2.2. La correlazione con la bancarotta patrimoniale sub a) esplicita, altresì, nella complessiva motivazione della sentenza impugnata, anche il dolo del reato di cui al capo 4).

Sul tema della bancarotta documentale - reputata sussistente a ragione del rinvenimento, postumo e casuale, del libro giornale, del libro mastro e del libro degli inventari, peraltro tenuti in modo incompleto - il correlativo motivo di ricorso non si confronta in alcun modo con la complessiva e specifica condotta accertata e con la ratio decidendi esplicata nella sentenza impugnata, rivendicando anche stavolta un profilo di mera colpa che è, invece, argomentativamente smentito dalla relazione funzionale tra omessa consegna della contabilità ed occultamento delle risorse distratte, il che sostanzia - nel caso al vaglio - la descrizione di un vero e proprio dolo specifico, anche ultroneo rispetto alla fattispecie contestata ai sensi della seconda ipotesi dell'art. 216, comma 1 n. 2, L. Fall..

Anche al riguardo, il ricorso rivendica un profilo di colpa che è logicamente escluso dalle strumentali condotte distrattive e che finisce per assegnare una valenza retroattiva al rinvenimento successivo della contabilità, irregolarmente tenuta e mai consegnata dall'imputata, nella consapevolezza che quantomeno le modalità della tenuta (annotazioni discontinue; parti mancanti) potesse rendere impossibile la ricostruzione delle vicende del patrimonio. Sicché del tutto incensurabile si rivela, altresì, il provvedimento reiettivo della perizia che, nel giudizio di appello, può essere disposta soltanto se il giudice ritenga di non essere in grado di decidere allo stato degli atti (Sez. 3, n. 7259 del 30/11/2017, dep. 2018, S., Rv. 273653).

CONSEGNA 1: Secondo il testo sulla bancarotta, quali libri contabili furono rinvenuti in modo postumo e casuale?
Il testo e i record hanno origini diverse.

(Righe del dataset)
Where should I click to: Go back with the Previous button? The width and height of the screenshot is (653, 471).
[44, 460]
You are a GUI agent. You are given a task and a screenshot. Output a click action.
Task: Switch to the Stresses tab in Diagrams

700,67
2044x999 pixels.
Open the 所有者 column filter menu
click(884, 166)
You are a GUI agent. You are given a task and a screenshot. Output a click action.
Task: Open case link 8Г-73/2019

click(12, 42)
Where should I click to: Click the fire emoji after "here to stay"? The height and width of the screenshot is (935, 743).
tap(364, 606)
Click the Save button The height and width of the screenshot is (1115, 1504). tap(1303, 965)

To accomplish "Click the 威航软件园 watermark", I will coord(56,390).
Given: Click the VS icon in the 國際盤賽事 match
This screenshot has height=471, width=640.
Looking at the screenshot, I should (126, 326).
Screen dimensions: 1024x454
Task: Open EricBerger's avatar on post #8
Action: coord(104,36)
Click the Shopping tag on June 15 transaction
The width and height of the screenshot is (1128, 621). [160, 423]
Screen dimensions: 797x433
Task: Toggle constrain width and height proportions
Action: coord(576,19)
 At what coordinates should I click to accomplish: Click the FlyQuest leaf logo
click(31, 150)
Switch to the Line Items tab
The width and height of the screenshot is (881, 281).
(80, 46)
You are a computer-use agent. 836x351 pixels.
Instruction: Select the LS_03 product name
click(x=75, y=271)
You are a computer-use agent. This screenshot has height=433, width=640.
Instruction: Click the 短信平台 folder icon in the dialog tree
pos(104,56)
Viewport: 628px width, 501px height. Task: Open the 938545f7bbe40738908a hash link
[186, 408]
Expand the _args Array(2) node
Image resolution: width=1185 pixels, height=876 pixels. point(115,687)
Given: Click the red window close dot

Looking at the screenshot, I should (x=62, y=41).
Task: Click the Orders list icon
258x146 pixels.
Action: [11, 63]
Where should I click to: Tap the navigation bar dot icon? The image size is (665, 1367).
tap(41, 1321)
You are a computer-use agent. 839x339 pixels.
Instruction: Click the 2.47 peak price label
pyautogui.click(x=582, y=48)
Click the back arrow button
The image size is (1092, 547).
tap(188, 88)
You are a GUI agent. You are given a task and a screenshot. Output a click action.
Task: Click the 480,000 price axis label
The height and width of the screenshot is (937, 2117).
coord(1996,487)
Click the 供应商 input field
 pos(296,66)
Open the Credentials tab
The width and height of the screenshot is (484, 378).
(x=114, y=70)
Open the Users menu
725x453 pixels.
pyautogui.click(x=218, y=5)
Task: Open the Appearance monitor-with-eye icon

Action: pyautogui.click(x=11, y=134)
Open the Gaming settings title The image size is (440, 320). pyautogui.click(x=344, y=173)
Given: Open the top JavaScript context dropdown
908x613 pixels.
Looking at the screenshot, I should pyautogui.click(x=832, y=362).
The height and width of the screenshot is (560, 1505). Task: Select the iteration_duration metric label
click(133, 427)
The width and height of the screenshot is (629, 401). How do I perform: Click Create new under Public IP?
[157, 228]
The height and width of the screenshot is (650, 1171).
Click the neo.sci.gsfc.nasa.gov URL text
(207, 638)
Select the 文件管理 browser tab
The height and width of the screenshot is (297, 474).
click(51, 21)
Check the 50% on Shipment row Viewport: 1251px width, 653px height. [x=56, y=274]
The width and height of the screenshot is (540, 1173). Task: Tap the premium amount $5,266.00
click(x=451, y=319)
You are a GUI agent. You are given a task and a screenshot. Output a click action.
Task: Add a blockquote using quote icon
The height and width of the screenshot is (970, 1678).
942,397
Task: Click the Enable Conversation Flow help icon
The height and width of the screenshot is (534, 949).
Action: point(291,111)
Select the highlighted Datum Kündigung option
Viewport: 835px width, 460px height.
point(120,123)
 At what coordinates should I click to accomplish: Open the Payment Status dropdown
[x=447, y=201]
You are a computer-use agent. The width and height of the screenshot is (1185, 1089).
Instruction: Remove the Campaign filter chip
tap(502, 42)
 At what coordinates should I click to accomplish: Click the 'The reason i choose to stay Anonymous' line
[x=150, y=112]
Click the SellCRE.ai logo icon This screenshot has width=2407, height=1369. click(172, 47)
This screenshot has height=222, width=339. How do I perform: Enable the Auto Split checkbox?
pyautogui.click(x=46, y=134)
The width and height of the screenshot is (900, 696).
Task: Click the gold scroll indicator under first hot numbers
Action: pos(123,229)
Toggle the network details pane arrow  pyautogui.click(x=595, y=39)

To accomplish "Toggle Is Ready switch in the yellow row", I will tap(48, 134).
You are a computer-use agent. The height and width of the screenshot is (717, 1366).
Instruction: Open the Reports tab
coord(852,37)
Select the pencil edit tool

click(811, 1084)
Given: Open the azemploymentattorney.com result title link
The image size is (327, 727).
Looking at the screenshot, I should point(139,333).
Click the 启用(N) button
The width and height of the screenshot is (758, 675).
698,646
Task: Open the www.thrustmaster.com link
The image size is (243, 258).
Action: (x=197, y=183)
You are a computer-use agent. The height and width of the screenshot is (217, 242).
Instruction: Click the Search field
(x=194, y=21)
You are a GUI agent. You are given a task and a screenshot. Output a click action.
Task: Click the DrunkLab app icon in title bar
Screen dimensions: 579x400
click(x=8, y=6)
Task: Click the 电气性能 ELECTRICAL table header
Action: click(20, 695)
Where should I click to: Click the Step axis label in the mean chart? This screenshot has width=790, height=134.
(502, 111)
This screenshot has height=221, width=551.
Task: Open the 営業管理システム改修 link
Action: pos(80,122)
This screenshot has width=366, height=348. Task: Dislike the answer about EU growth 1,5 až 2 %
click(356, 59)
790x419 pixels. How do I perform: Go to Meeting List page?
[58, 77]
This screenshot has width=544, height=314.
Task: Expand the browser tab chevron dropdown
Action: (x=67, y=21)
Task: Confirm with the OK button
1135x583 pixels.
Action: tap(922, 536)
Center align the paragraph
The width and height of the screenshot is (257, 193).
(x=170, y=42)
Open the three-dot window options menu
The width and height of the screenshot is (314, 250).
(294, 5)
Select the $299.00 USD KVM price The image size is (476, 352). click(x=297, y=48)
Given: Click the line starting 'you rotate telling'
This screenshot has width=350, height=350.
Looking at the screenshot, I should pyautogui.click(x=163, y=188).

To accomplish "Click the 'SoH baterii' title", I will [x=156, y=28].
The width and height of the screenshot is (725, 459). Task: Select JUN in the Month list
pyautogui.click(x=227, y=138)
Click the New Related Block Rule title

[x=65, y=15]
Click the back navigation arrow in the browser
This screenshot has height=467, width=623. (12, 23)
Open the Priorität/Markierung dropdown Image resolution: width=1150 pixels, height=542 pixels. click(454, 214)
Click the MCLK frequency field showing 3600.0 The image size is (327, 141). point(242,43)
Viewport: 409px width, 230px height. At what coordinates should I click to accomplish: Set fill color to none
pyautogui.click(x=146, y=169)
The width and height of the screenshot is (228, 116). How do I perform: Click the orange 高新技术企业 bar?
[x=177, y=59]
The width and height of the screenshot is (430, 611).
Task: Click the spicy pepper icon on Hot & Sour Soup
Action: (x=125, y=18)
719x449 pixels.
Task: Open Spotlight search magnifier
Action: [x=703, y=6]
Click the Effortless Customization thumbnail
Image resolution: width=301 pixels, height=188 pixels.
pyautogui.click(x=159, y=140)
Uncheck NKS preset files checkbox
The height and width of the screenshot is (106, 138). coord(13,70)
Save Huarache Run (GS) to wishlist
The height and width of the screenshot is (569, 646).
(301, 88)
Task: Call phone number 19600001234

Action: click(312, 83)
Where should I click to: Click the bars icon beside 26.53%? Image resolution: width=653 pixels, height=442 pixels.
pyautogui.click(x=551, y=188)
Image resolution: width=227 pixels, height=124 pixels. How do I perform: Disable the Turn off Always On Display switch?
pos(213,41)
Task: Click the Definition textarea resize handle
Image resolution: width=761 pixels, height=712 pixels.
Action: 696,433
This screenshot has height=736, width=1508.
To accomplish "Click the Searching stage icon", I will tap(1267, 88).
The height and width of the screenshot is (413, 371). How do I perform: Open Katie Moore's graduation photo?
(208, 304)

CONSEGNA 2: Riporta come lista JSON di stringhe, una per riga e senza le righe vuote, le righe dei record che vanno dall'inizio fino a quella che contiene "I will coord(56,390).", questa inclusa.

RISPOSTA COMPLETA 1: Il libro giornale, il libro mastro e il libro degli inventari.

RISPOSTA COMPLETA 2:
[
  "Where should I click to: Go back with the Previous button? The width and height of the screenshot is (653, 471).",
  "[44, 460]",
  "You are a GUI agent. You are given a task and a screenshot. Output a click action.",
  "Task: Switch to the Stresses tab in Diagrams",
  "700,67",
  "2044x999 pixels.",
  "Open the 所有者 column filter menu",
  "click(884, 166)",
  "You are a GUI agent. You are given a task and a screenshot. Output a click action.",
  "Task: Open case link 8Г-73/2019",
  "click(12, 42)",
  "Where should I click to: Click the fire emoji after \"here to stay\"? The height and width of the screenshot is (935, 743).",
  "tap(364, 606)",
  "Click the Save button The height and width of the screenshot is (1115, 1504). tap(1303, 965)",
  "To accomplish \"Click the 威航软件园 watermark\", I will coord(56,390)."
]